J’espère avoir réussi dans ma tentative de démontrer comment employer une pensée critique et réflexive de type décolonial, postcolonial et queer pour esquisser une ébauche de compréhension d’une réalité transnationale. Comme on l’a vu au début de ce texte, les anthropologies latino-américaines et une grande partie des anthropologies des Suds ont toujours eu pour mission de remettre en question les bases idéologiques de l’État national et la situation coloniale persistante, en cherchant par là à contribuer à l’instrumentalisation d’un savoir-faire anthropologique transnational. Ces anthropologies possèdent un potentiel critique et réflexif singulier, combiné à une posture anti-normative et engagée qui les rapprocheraient de la perspective queer et de la proposition décoloniale. On pourrait également dire que les théories sociales produites dans le Sud global contribuent à ce qu’on constate même, d’une part, l’appropriation de la perspective queer à des fins politiques par certaines instances étatiques et gouvernementales et, d’autre part, les limites (ou l’échec) de la perspective queer produite dans le Nord global pour rendre compte des asymétries de pouvoir entre le Nord et le Sud et pour la dénonciation de la différence coloniale persistante.
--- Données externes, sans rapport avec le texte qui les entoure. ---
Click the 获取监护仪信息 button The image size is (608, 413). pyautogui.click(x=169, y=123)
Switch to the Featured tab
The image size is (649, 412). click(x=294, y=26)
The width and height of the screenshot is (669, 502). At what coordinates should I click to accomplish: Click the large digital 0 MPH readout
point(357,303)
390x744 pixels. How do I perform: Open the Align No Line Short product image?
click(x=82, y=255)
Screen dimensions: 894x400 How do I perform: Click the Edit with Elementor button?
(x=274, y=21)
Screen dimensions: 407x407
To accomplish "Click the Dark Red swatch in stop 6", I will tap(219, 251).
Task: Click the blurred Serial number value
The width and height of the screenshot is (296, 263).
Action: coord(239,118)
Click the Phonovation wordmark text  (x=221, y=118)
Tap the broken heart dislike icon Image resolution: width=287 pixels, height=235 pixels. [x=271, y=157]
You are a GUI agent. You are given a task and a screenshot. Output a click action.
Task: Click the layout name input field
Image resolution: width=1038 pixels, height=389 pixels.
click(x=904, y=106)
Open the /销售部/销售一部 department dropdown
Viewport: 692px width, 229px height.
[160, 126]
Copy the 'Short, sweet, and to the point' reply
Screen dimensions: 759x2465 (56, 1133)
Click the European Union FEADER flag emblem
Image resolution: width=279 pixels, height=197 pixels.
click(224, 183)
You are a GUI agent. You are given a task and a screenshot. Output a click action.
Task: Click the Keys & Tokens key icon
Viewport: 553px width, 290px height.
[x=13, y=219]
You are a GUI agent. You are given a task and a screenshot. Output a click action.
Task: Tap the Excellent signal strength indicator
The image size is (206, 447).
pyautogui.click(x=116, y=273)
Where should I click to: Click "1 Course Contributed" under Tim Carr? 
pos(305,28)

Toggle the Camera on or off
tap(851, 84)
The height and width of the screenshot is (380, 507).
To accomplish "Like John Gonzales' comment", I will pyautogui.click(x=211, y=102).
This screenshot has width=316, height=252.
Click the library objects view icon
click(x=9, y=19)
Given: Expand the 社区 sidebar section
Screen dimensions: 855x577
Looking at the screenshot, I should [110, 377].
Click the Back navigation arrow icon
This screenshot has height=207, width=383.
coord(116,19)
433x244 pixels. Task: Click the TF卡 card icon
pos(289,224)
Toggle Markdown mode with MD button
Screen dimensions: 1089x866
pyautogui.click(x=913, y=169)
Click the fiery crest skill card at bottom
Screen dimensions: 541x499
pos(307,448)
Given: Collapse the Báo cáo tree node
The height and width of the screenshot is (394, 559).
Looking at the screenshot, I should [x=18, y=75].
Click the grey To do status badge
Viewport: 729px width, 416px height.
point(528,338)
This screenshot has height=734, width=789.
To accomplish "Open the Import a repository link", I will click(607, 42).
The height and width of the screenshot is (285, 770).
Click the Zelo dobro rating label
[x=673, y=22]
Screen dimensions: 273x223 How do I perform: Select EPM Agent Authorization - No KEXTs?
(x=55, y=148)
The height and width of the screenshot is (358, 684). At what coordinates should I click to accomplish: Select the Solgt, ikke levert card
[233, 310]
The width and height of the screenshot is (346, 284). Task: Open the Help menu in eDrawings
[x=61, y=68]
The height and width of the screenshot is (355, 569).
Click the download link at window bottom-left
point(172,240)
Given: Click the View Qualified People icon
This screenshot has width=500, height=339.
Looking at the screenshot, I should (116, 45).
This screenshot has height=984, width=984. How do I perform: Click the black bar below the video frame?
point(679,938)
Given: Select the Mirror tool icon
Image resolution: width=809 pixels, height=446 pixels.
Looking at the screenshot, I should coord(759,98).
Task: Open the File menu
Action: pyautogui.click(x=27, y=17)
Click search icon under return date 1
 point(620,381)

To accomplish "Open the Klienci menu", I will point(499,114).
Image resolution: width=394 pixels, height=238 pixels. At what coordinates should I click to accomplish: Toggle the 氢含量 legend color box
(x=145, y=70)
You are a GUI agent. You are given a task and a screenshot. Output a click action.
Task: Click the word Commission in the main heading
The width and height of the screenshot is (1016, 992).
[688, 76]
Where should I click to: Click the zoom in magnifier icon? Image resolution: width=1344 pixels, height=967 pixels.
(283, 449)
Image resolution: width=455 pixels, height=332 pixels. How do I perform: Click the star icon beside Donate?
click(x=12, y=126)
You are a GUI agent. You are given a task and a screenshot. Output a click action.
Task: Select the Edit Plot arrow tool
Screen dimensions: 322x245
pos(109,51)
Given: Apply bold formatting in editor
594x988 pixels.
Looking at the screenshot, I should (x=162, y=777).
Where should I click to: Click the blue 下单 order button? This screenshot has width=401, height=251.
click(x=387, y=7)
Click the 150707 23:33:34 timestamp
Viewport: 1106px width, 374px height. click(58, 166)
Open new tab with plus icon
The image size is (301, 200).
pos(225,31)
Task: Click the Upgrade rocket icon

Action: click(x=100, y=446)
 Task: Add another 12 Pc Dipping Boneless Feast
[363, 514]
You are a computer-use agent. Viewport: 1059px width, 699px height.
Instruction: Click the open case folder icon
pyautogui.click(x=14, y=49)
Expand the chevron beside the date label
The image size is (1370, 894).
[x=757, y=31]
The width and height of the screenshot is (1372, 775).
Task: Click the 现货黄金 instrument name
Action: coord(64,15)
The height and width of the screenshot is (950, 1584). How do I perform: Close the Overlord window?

Je pense qu’il est important de réaliser un travail anthropologique capable d’analyser la production des marges de l’État (Das et Poole 2004), le potentiel de transgression et de dépassement à partir de ses marges (Puri 2004) et la négociation d’autres modalités et moralités de l’État et de projets alternatifs « d’écriture de la nation » (Bhabha 2000), contre la reproduction de formes persistantes de colonialismes internes (González Casanova 2006) – en particulier, en ce qui concerne les expériences de la diversité sexuelle et de genre dans le contexte actuel d’expansionnisme nécropolitique des nouvelles croisades morales. C’est-à-dire, un travail anthropologique qui permette de comprendre les mécanismes, dispositifs, technologies, stratégies et symboles qui naturalisent le binarisme de genre, le dimorphisme sexuel et l’hétérosexualité obligatoire (mais aussi les hiérarchies raciales, le sexisme, les oppressions de classe, les extrémismes religieux, etc). Enfin, une anthropologie anti-normative, publique et engagée apte à contribuer à l’élaboration d’une utopie émancipatrice et décoloniale pour un monde plus juste.